Unlike the Cassini Saturn orbiter, which we looked at yesterday in the context of cryovolcanism on Titan, the Kepler spacecraft has but a single scientific instrument. It’s a photometer based on a Schmidt telescope design with a 95 cm aperture and a field of view larger than 100 square degrees. Measuring brightness variations for over 100,000 stars, Kepler is the first mission that should be able to detect Earth-size planets in the habitable zones of their stars.

Kepler_hatp7

That made yesterday’s news conference an eagerly anticipated event, but we have to remember that it’s going to be a while before we start talking about terrestrial planet detections. It takes multiple transits and much data analysis to make that possible, and a transiting world at roughly Earth-like distance from its star will demand several years of work. Kepler’s baseline mission is three and a half years, more than enough to make such detections, and the good news is that the instrument works.

Image: Magnified Kepler measurements of the planet HAT-P-7b showing transits and occultations. Credit: NASA.

The lightcurve of the planet HAT-P-7b shown at the news conference yesterday was dramatic proof. It was based on a mere ten days of test data collected during Kepler’s commissioning period, before science operations officially began. And even before the instrument has been fully calibrated and its data analysis software fine-tuned, it was able to detect HAT-P-7b’s atmosphere. The level of exactitude in these measurements has everyone talking. Here’s William Borucki, Kepler principal science investigator:

“When the light curves from tens of thousands of stars were shown to the Kepler science team, everyone was awed; no one had ever seen such exquisitely detailed measurements of the light variations of so many different types of stars.”

The paper on HAT-P-7b is being published in Science today, describing work on a planet that is roughly a thousand light years from Earth. It was a useful early target for calibration given that this gas giant orbits in a mere 2.2 days, a ‘hot Jupiter’ some 26 times closer to its star than Earth is to the Sun. That makes for numerous transits in short order, and in this case offers observations of a planet that is hot enough to be glowing like the burner of a stove (more in this news release).

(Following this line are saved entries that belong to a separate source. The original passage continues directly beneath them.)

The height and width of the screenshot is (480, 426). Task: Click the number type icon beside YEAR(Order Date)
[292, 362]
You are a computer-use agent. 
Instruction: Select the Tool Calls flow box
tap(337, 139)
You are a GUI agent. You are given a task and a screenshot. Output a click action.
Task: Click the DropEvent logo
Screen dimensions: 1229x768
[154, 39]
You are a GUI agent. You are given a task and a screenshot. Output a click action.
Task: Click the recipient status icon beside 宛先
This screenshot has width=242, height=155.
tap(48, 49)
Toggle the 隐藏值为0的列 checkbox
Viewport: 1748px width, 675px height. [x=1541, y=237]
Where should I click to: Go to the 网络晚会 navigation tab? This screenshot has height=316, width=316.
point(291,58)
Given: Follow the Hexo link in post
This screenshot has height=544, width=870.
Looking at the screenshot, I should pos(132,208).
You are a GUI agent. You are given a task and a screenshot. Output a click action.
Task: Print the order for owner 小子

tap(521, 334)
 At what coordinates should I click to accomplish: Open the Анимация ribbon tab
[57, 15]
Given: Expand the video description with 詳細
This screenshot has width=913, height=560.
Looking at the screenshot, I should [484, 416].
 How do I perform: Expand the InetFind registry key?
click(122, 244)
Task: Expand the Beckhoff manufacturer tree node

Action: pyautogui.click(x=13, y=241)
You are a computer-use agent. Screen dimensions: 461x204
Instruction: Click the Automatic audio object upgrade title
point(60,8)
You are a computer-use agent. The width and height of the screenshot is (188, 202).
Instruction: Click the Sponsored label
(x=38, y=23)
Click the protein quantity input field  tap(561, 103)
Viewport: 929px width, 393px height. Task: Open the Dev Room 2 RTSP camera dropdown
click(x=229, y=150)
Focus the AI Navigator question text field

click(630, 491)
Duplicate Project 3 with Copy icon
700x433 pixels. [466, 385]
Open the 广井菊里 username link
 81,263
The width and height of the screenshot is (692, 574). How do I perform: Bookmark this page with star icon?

Both initial transit and occultation were clearly visible as the planet first passed in front of, then behind the star as seen from Kepler’s vantage point. What we learn is that HAT-P-7b’s atmosphere has a dayside temperature of more than 2350 degrees Celsius (4310 degrees Fahrenheit). And here’s the key: The observed brightness variation is a mere one and a half times what would be expected from a terrestrial planet transit.

Kepler_planet_distribution

The prospects for terrestrial planet detections, in other words, have never looked better. The NASA image above gives us an idea how the story will play out. Here are planets graphed by mass and orbital distance, with plentiful representation at the high end and no planets of Earth mass or lower yet detected in the habitable zones of their stars. We should be able to offer a significantly different chart within just a few years.

The paper is Borucki et al., “Kepler’s Optical Phase Curve of the Exoplanet HAT-P-7b,” Science Vol. 325. no. 5941 (7 August 2009), p. 709 (abstract).